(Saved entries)
━━━━━━━━━━━━━━━━━━━━━━━━━━━━━━
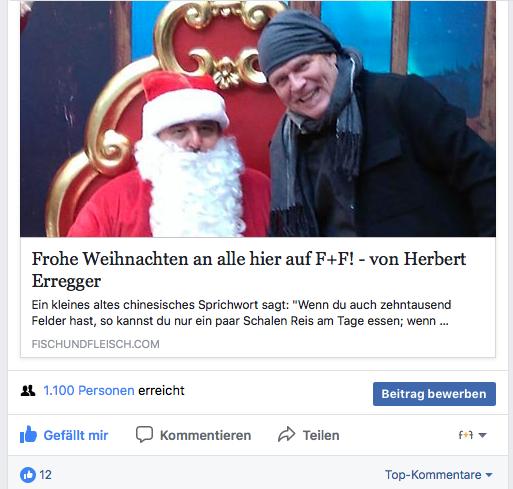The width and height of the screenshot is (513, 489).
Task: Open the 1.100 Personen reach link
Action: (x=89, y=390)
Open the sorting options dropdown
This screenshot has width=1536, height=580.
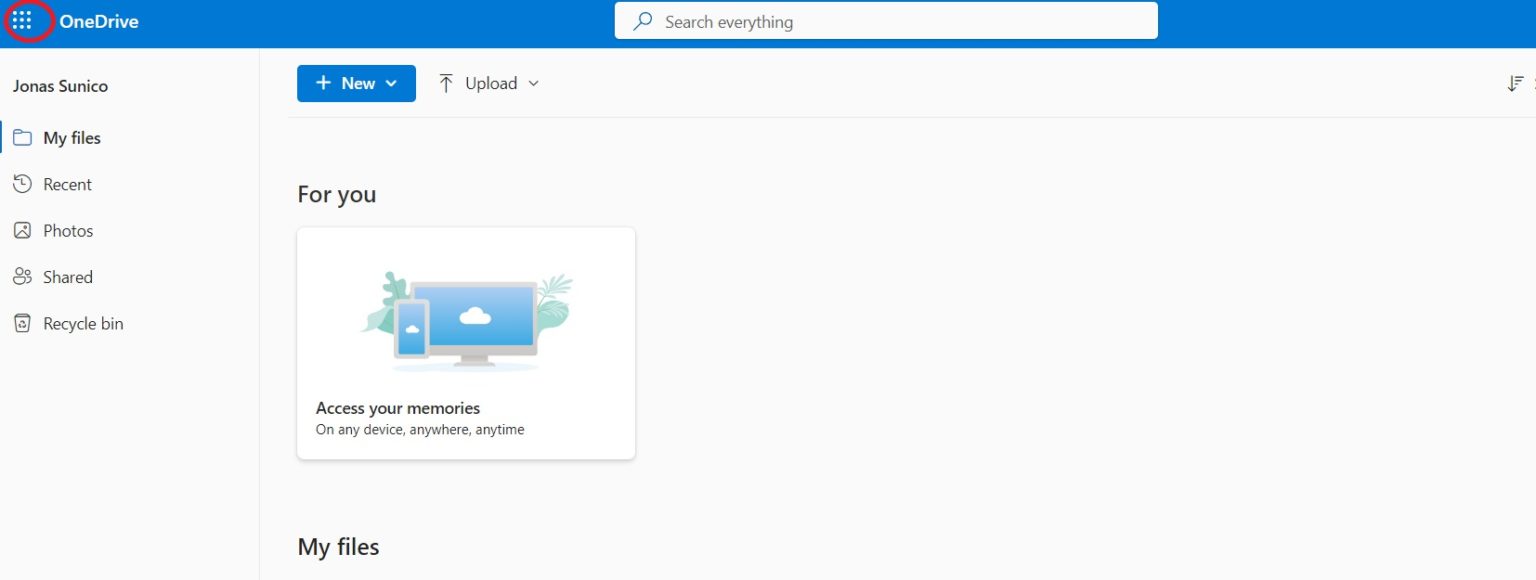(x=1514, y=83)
━━━━━━━━━━━━━━━━━━━━━━━━━━━━━━
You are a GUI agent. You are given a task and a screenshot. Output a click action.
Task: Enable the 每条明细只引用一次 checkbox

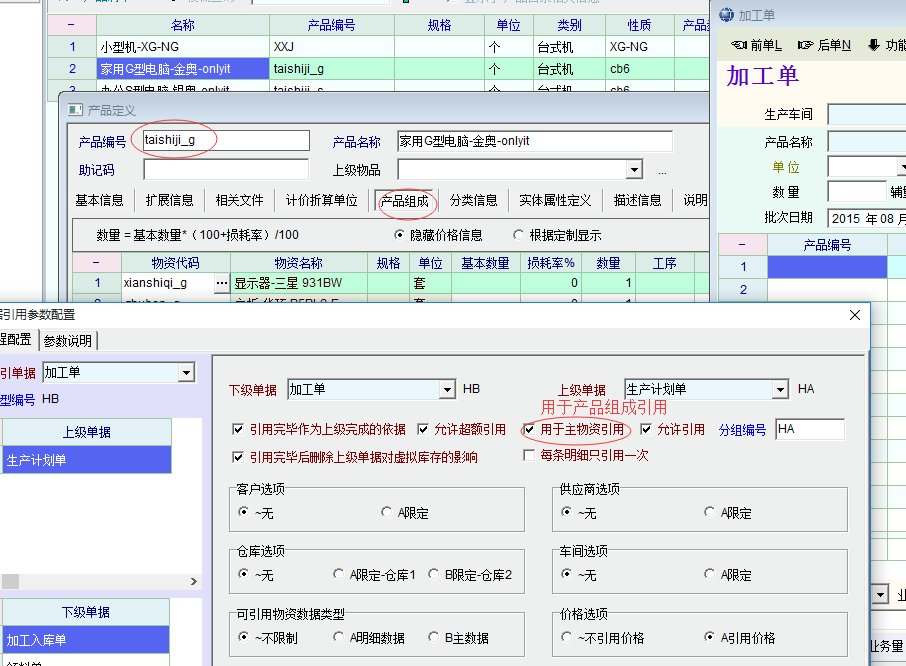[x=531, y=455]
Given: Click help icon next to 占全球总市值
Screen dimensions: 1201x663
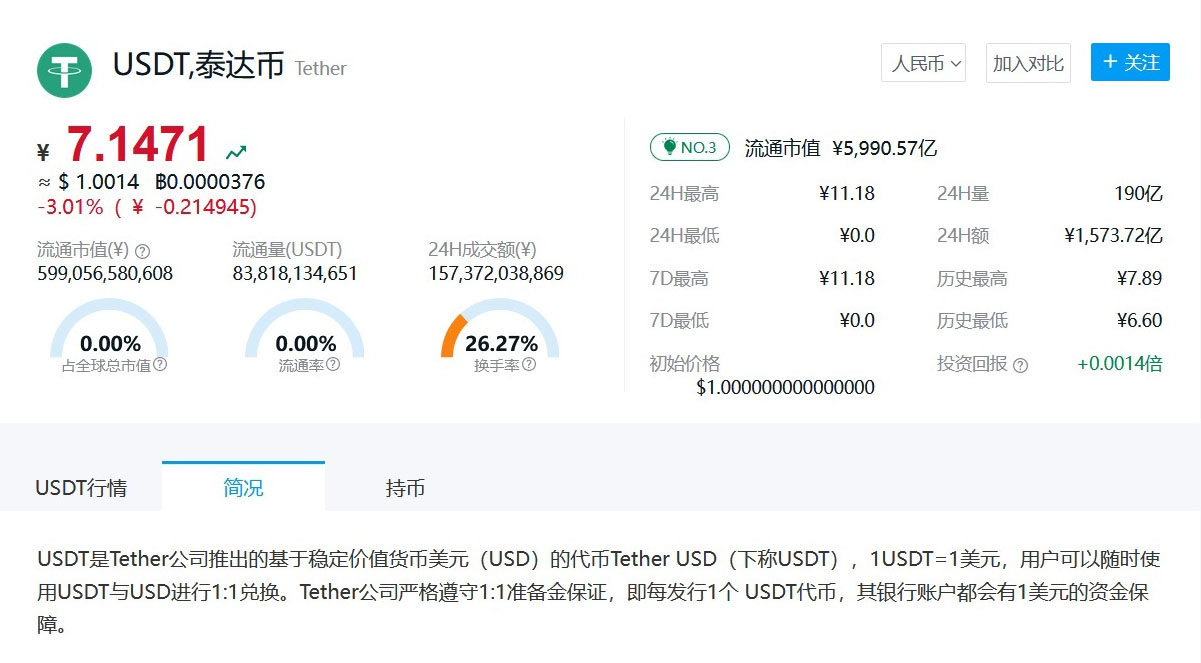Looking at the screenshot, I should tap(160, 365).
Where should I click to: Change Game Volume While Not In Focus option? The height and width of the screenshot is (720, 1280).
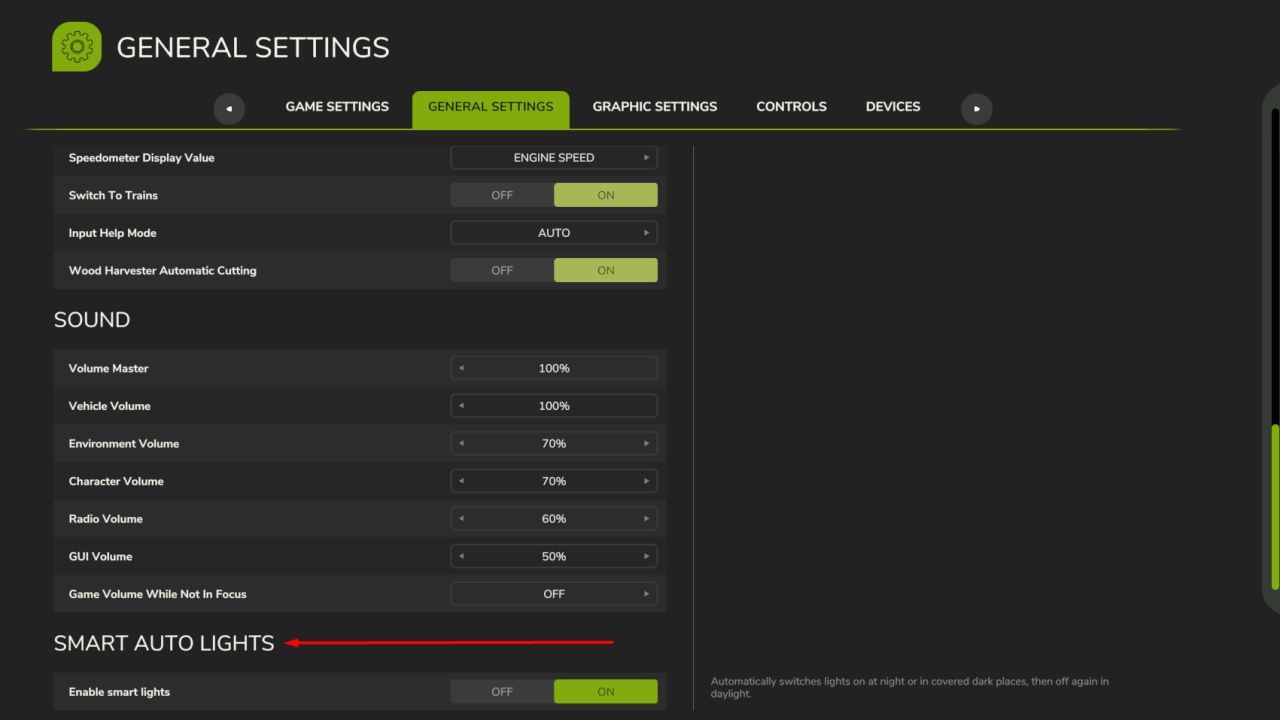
━━━━━━━━━━━━━━━━━━━━━━━━━━━━━━
■ Required work
When you reach the line that has "Given: Click help icon next to 占全球总市值" in the data above, start repeating lines exactly, and stop after the line that has "Where should I"; pictures stay out.

■ Result of this exercise
Given: Click help icon next to 占全球总市值
Screen dimensions: 1201x663
Looking at the screenshot, I should tap(160, 365).
Where should I click to: Change Game Volume While Not In Focus option? The height and width of the screenshot is (720, 1280).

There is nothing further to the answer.